### DOCUMENT SOURCE
□ □ □ □ □ □ □

Troubles cardiaques (arythmies, anomalies ECG) et pulmonaires (œdème aigu) font partie du tableau. Un syndrome neurologique démyélinisant tardif et irréversible peut survenir.
Forme chronique
Céphalées, perte d'appétit, insomnie, irritabilité, paresthésies faciales, vertiges, anémie. Diagnostic par dosage de la carboxyhémoglobine.
Prévention et traitement
Utiliser des lubrifiants et filtres adaptés pour le compresseur, et éviter les sources de CO près de la prise d'air. Traitement extrahospitalier : oxygène à haute concentration. En milieu hospitalier, oxygénothérapie hyperbare pour :
- Corriger l'anoxie tissulaire par augmentation de l'O2 dissous.
- Favoriser la dissociation CO-hémoglobine (carboxyhémoglobine) en oxyhémoglobine.

□ □ □ □ □ □ □

### PROBLÈME À RÉSOUDRE
Dans le texte sur le monoxyde de carbone, pouvez-vous mettre à jour tout le passage allant de « Forme chronique » jusqu'à « de la carboxyhémoglobine. », en remplaçant « insomnie » par « troubles du sommeil » ?

### DONNÉES AFFICHÉES
□ □ □ □ □ □ □

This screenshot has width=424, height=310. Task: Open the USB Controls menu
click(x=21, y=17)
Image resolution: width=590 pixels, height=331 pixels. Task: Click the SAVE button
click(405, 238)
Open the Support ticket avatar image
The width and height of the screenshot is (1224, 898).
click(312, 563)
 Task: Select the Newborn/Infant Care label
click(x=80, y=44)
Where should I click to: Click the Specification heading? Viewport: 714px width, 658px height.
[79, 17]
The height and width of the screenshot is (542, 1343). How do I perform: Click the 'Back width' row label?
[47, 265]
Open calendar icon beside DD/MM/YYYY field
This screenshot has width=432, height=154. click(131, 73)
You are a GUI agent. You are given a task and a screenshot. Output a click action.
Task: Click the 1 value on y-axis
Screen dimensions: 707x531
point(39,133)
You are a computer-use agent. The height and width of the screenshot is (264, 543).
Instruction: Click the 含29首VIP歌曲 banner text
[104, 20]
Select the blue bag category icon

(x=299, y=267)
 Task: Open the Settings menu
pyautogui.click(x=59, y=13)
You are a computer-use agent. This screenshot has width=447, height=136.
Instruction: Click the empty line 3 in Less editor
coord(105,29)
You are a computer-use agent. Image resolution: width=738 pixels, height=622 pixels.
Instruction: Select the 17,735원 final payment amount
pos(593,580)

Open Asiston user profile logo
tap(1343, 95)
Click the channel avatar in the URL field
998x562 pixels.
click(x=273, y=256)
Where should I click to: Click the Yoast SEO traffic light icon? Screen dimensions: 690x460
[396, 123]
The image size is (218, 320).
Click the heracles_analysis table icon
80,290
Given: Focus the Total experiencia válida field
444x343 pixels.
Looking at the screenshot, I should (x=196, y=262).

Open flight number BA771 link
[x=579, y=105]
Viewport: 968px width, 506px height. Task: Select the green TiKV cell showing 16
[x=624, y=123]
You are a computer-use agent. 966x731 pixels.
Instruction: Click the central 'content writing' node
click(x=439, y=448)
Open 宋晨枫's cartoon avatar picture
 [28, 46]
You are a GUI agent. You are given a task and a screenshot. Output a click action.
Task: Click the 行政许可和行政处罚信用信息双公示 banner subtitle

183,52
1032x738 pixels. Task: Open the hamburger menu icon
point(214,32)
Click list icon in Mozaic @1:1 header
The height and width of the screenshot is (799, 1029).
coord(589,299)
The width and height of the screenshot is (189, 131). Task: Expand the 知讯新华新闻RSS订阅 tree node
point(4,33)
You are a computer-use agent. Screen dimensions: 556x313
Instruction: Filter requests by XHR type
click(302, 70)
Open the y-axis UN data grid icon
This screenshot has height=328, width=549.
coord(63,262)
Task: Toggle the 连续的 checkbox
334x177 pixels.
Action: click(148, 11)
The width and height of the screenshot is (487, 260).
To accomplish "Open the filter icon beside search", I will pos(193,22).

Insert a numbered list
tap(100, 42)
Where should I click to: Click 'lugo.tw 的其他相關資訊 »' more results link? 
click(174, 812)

□ □ □ □ □ □ □

### SOLUTION RÉDIGÉE
Forme chronique
Céphalées, perte d'appétit, troubles du sommeil, irritabilité, paresthésies faciales, vertiges, anémie. Diagnostic par dosage de la carboxyhémoglobine.